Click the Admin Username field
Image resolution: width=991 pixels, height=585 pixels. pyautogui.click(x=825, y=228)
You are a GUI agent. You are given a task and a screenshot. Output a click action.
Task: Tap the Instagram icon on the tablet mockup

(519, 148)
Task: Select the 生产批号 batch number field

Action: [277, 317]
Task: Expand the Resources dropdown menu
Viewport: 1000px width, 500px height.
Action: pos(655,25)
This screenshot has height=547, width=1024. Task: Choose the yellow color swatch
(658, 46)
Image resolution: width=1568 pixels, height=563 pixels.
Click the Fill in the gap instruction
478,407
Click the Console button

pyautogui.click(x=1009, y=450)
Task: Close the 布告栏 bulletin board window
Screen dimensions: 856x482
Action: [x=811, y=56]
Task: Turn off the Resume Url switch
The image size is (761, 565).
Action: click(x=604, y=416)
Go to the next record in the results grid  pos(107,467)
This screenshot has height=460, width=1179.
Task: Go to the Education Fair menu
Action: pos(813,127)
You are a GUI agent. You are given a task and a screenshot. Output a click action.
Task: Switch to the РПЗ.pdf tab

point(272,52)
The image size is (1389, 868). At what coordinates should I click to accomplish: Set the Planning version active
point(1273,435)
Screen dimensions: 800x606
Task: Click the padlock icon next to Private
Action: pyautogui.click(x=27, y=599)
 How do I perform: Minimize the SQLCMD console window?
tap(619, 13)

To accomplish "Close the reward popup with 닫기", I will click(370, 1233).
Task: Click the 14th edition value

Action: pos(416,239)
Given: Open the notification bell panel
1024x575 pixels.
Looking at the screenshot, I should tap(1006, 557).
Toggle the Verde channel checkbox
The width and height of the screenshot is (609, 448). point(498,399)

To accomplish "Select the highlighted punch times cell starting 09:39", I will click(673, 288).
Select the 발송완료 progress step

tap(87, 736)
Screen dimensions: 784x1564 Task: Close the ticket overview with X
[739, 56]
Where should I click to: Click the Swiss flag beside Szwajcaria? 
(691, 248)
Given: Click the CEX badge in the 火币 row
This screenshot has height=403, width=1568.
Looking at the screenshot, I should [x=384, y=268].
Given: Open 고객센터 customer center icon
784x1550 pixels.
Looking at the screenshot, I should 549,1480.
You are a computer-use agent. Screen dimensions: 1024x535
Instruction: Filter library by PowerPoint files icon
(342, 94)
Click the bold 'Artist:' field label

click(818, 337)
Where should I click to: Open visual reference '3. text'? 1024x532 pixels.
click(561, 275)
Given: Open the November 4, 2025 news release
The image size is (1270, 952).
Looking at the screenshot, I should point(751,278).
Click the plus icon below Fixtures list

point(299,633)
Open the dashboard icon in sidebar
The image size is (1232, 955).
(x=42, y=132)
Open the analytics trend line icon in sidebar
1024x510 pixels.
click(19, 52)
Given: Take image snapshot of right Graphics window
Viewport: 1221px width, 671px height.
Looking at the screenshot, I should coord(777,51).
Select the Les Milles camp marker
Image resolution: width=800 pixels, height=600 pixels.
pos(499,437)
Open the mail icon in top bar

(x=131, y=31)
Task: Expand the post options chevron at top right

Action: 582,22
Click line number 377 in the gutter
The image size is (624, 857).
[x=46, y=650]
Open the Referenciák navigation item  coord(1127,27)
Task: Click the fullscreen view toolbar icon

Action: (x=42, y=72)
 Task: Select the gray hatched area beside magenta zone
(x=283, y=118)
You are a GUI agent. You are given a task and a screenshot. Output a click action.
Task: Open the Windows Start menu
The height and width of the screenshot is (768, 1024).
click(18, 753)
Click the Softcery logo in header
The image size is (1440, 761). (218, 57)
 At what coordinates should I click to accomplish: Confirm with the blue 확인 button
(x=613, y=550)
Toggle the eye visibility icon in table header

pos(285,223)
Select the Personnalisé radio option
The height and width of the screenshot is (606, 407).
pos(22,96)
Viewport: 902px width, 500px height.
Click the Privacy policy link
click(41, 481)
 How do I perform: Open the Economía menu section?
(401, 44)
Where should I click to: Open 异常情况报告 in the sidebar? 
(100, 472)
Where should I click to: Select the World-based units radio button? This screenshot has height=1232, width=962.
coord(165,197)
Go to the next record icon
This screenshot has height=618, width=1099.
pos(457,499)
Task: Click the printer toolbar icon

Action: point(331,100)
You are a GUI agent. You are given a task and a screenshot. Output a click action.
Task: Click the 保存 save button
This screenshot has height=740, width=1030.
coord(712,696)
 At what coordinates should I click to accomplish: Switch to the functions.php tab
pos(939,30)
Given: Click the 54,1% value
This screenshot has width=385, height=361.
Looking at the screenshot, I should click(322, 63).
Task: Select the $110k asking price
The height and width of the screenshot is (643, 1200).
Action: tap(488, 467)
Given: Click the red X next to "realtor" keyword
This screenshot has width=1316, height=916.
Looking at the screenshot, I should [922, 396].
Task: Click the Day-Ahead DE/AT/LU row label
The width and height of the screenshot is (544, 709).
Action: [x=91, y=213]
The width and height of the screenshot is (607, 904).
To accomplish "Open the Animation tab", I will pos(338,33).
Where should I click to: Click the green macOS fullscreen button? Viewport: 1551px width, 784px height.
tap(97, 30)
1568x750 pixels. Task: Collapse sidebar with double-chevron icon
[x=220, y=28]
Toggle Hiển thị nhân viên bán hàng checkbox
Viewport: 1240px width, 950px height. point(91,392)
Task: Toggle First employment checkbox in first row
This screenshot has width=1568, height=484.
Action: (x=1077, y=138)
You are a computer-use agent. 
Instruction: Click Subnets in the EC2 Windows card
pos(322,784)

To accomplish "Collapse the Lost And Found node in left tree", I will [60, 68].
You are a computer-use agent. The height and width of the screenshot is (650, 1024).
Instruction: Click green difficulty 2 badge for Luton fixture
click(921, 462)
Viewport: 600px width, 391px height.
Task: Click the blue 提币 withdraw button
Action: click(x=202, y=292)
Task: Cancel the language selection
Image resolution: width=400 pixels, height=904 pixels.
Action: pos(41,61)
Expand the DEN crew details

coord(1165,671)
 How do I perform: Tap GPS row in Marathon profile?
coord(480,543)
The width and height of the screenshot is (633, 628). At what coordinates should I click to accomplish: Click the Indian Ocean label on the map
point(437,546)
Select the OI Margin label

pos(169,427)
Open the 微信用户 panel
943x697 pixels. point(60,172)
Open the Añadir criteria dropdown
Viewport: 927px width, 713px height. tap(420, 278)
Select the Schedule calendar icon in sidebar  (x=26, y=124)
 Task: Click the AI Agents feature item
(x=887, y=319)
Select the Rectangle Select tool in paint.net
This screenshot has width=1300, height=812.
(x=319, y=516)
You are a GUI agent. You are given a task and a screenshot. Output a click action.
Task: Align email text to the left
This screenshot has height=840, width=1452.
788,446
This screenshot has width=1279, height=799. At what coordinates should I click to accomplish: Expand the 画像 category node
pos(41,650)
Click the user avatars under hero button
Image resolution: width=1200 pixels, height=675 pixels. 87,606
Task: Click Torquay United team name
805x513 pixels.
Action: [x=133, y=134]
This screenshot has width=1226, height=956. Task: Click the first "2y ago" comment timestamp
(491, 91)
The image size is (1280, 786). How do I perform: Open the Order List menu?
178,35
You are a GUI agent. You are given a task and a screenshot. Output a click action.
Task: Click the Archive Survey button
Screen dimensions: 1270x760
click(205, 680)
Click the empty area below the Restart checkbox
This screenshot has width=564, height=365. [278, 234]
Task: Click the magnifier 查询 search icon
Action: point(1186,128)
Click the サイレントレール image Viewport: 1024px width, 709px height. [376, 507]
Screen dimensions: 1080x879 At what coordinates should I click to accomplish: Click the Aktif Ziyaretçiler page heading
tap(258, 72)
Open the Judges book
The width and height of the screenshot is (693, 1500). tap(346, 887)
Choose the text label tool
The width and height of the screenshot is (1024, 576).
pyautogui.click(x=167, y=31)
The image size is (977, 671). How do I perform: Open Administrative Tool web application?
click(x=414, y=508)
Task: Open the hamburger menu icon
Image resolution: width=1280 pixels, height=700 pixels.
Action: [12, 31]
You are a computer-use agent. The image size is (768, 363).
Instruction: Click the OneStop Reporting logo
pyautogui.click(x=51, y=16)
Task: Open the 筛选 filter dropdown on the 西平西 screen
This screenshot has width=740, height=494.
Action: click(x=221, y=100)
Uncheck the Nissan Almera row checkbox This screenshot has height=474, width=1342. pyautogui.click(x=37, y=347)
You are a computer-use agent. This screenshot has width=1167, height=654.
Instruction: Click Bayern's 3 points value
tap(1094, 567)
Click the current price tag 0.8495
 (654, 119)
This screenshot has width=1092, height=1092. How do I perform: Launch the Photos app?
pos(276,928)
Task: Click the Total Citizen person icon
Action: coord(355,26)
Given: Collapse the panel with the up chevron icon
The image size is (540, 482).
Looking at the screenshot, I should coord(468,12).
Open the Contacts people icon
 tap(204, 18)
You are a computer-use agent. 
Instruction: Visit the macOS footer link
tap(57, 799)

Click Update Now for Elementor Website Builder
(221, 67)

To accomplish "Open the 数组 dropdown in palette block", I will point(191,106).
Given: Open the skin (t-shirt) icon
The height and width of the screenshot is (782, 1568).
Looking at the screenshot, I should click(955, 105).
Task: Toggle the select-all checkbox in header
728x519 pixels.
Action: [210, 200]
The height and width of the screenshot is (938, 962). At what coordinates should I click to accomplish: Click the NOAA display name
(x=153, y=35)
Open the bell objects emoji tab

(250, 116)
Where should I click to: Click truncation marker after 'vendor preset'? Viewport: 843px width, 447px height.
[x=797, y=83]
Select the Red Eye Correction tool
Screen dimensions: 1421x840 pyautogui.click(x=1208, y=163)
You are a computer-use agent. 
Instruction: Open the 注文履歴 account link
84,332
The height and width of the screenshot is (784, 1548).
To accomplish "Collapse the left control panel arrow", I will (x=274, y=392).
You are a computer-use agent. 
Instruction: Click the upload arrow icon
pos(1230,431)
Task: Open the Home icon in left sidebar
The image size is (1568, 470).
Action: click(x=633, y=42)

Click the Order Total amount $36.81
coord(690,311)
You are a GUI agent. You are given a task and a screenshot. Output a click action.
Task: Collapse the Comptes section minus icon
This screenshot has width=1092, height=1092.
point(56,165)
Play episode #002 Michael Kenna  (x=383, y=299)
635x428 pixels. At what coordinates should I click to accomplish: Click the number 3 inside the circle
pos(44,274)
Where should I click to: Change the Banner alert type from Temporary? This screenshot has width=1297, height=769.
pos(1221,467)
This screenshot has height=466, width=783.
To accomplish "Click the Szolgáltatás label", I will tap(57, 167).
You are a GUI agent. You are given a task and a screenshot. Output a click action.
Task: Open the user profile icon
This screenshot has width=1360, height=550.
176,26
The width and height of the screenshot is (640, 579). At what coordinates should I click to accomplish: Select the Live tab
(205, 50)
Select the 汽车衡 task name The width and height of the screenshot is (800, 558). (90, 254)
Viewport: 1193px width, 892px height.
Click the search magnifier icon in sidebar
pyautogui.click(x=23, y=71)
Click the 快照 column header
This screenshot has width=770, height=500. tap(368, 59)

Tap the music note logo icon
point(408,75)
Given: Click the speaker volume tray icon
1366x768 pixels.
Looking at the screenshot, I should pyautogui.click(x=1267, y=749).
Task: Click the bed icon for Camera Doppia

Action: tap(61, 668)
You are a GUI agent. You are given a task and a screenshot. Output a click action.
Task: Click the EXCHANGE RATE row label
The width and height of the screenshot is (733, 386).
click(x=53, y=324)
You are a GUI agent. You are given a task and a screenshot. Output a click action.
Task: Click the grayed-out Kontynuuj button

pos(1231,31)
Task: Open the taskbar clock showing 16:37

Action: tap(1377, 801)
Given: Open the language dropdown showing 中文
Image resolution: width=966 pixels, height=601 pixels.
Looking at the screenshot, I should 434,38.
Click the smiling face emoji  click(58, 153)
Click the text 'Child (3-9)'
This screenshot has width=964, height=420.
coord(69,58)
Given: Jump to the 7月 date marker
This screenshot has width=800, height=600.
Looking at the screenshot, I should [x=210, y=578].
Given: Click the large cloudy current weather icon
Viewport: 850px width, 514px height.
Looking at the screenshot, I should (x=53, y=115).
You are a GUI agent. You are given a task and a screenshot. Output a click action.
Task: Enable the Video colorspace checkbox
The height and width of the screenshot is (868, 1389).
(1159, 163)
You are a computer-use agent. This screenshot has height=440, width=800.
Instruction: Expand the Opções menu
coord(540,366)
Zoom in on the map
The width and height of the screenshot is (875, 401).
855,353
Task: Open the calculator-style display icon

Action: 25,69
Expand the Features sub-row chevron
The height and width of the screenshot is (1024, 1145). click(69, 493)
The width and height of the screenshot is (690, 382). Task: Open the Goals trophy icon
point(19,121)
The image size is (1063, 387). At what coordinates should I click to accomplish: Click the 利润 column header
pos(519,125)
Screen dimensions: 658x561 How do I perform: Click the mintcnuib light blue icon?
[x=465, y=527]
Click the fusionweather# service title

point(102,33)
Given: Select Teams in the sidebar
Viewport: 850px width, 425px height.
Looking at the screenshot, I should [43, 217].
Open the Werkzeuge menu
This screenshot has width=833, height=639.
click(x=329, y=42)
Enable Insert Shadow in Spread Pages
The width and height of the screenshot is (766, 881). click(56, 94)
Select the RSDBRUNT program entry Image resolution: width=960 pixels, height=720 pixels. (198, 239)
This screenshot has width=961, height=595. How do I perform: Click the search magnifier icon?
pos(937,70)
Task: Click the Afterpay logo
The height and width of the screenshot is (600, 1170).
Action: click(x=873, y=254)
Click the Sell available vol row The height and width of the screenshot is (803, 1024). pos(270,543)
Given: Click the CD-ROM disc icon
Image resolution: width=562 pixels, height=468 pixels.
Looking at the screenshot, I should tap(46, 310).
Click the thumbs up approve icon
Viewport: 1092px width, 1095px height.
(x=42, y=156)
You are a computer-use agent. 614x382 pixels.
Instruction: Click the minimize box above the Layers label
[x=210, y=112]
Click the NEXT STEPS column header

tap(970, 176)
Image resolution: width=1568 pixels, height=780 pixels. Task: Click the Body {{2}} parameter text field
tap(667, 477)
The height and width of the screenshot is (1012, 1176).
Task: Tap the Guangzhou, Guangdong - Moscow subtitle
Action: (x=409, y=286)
·····
▶ _WORK INSTRUCTIONS_
Among the lines above, list those that contain the word "language".

▶ _TASK ANSWER_
Task: Cancel the language selection
Given: Open the language dropdown showing 中文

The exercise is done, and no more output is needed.